Problem description
This exercise asks for an exact copy of the lines from the one containing "Where should I" through the final line of the material, with pictures omitted.

════════════════

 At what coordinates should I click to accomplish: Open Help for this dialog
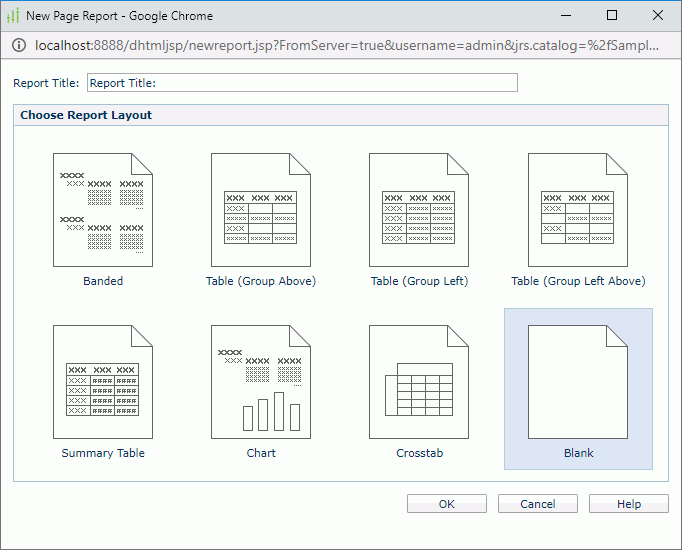(629, 504)
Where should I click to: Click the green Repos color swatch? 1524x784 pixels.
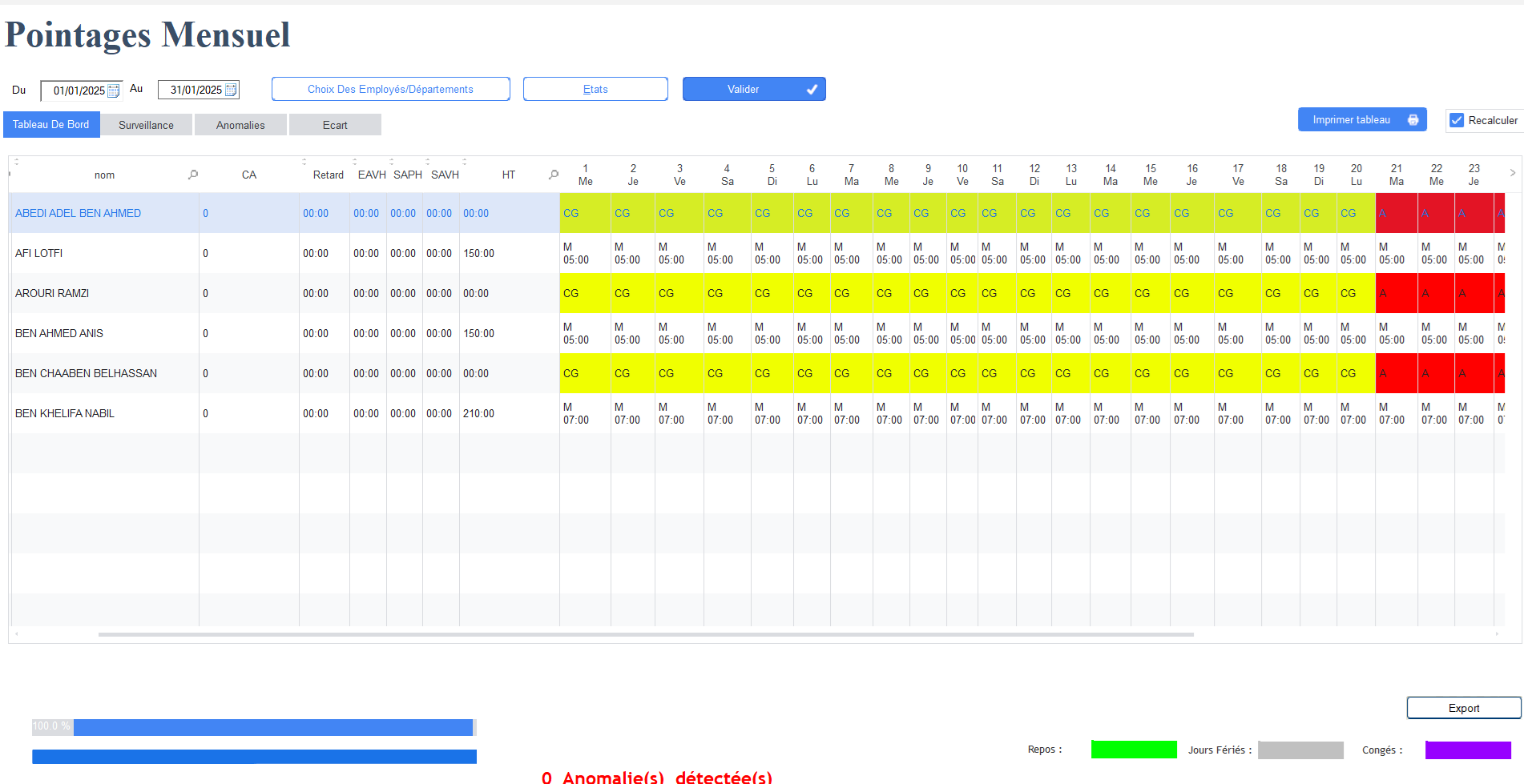tap(1134, 750)
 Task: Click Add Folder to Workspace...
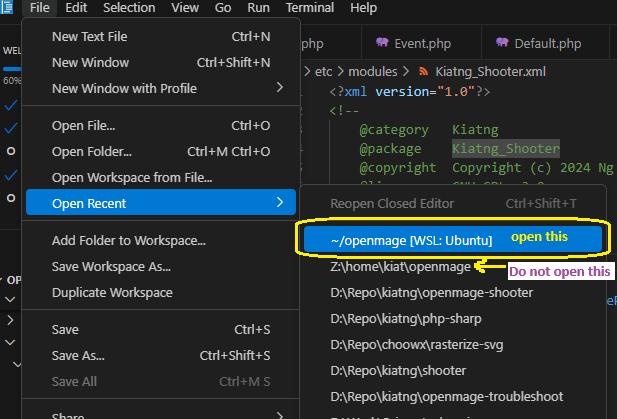click(128, 241)
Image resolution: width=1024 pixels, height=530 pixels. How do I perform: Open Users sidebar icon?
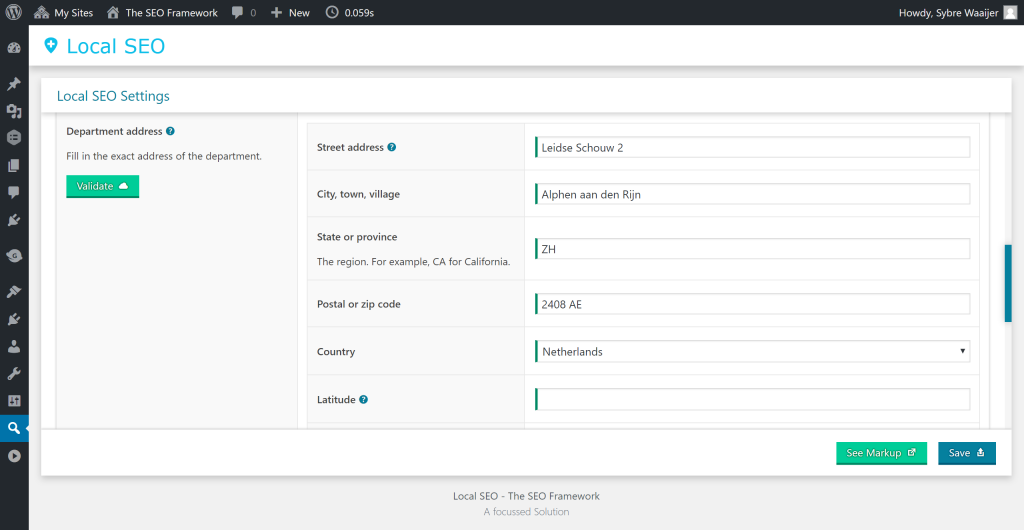point(14,347)
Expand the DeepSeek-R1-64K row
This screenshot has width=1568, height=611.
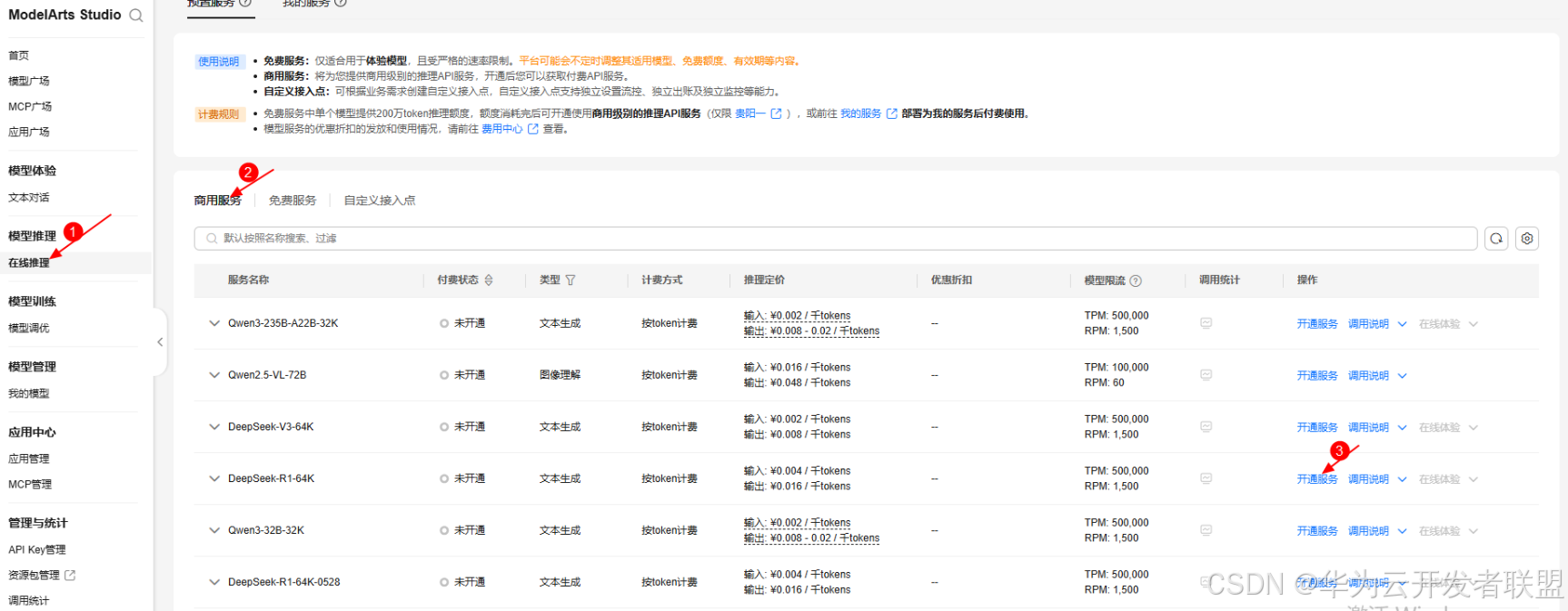[x=214, y=478]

════════════════

Solved problem
Where should I click to: Click the green Repos color swatch? 1524x784 pixels.
tap(1134, 750)
 Task: Click Add Folder to Workspace...
click(128, 241)
Image resolution: width=1024 pixels, height=530 pixels. How do I perform: Open Users sidebar icon?
point(14,347)
Expand the DeepSeek-R1-64K row
This screenshot has width=1568, height=611.
[x=214, y=478]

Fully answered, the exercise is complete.